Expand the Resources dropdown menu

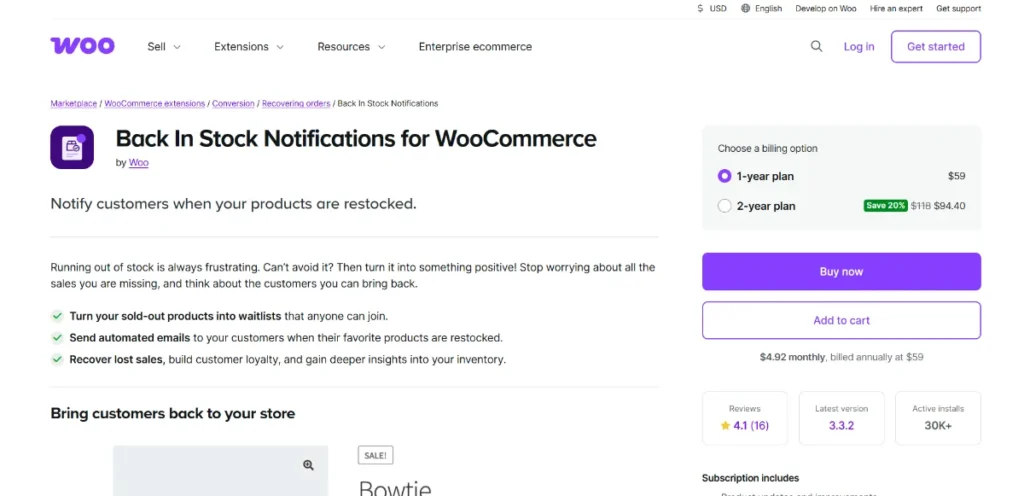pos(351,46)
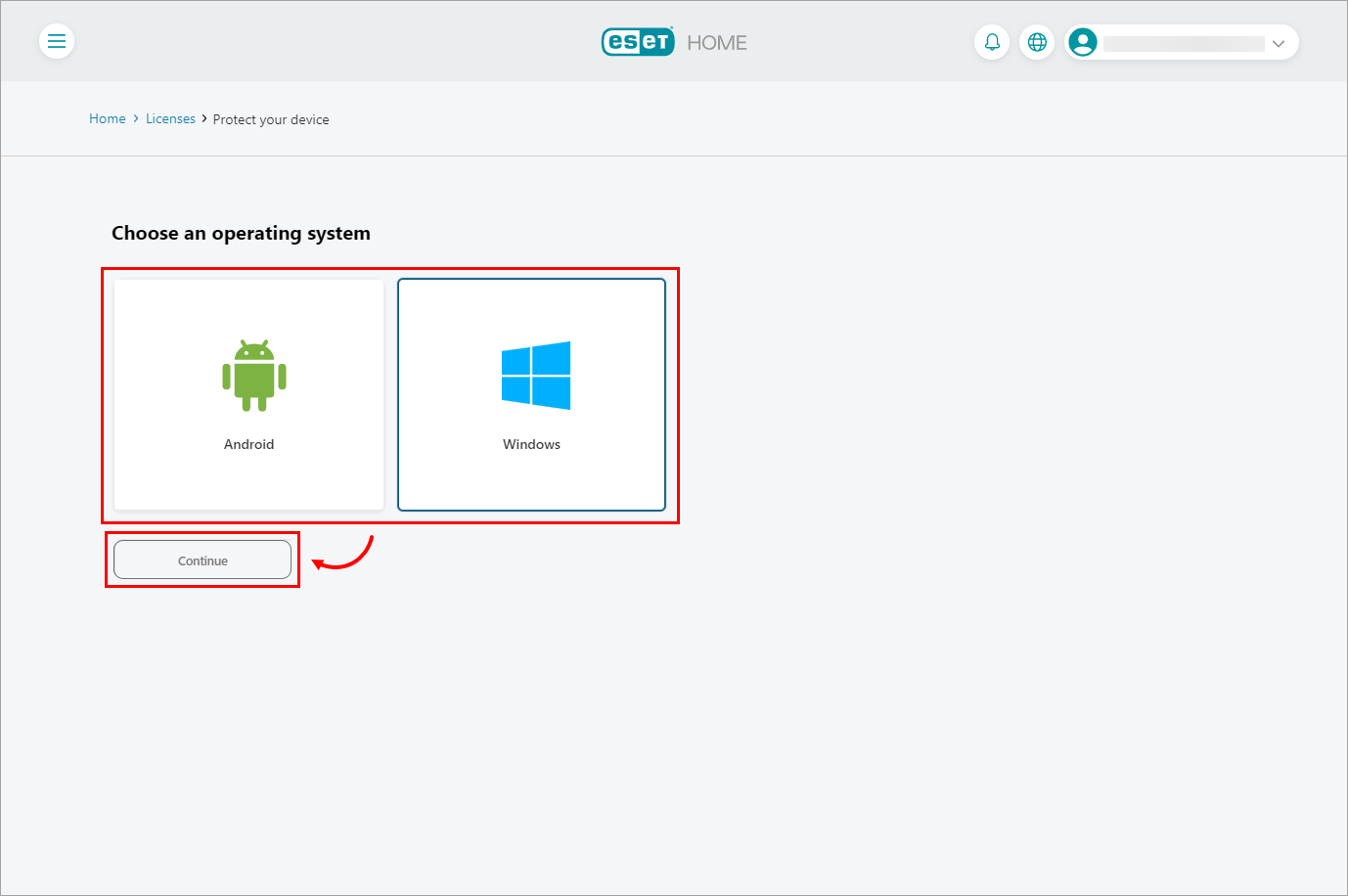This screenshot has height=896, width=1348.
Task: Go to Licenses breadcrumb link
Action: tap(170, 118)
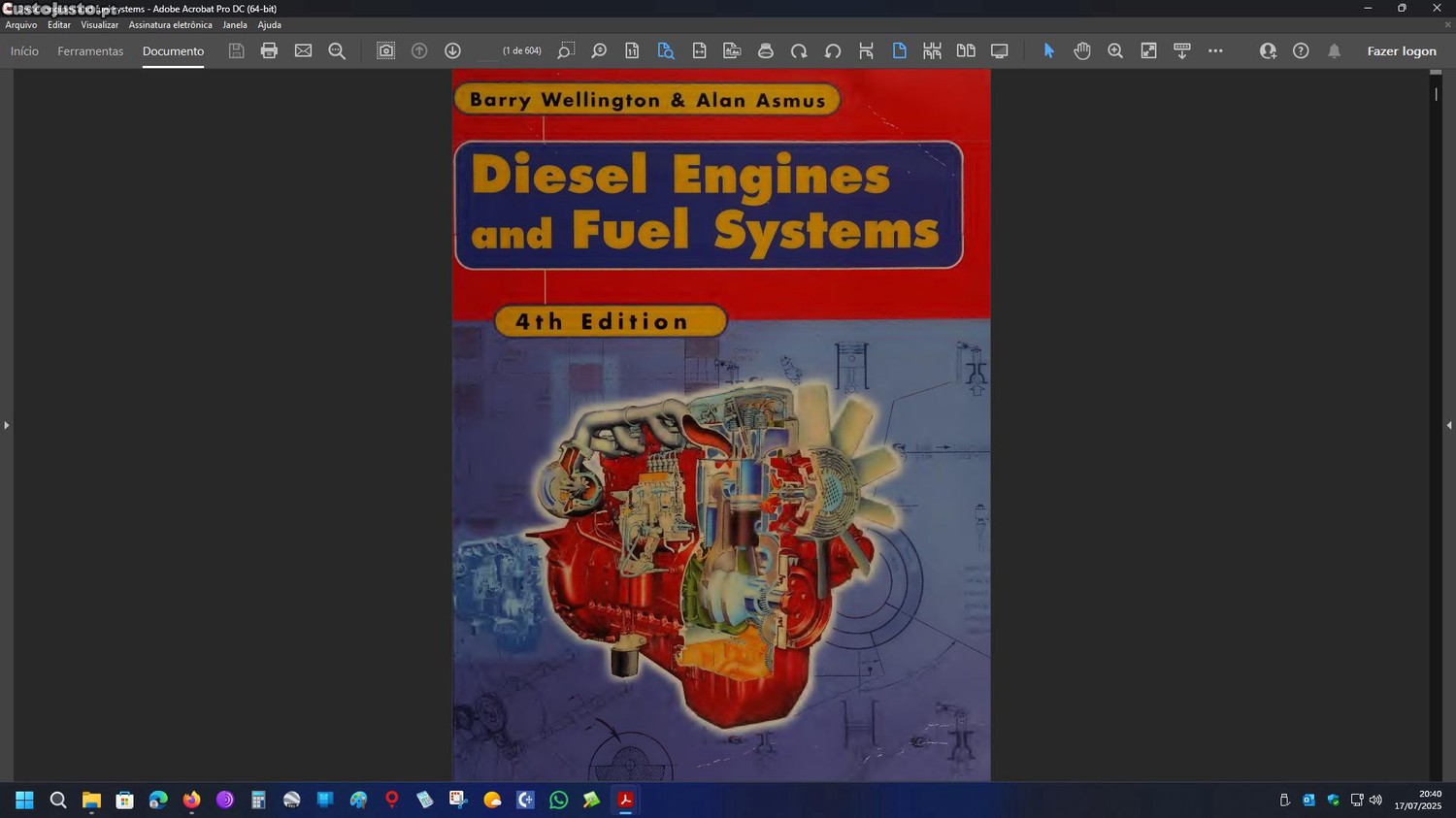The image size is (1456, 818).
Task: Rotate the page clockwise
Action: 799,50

------

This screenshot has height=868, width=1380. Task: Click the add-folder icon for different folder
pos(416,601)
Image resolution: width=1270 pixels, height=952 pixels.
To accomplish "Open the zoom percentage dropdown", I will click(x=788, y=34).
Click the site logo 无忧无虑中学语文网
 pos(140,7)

------

== Task directions ==
Report each line of the listing above that contains the string "dropdown", copying every such line in full. Case counts, so only matches with identical capitalization qualify.

== Written answer ==
Expand the Resources dropdown menu
To accomplish "Open the zoom percentage dropdown", I will click(x=788, y=34).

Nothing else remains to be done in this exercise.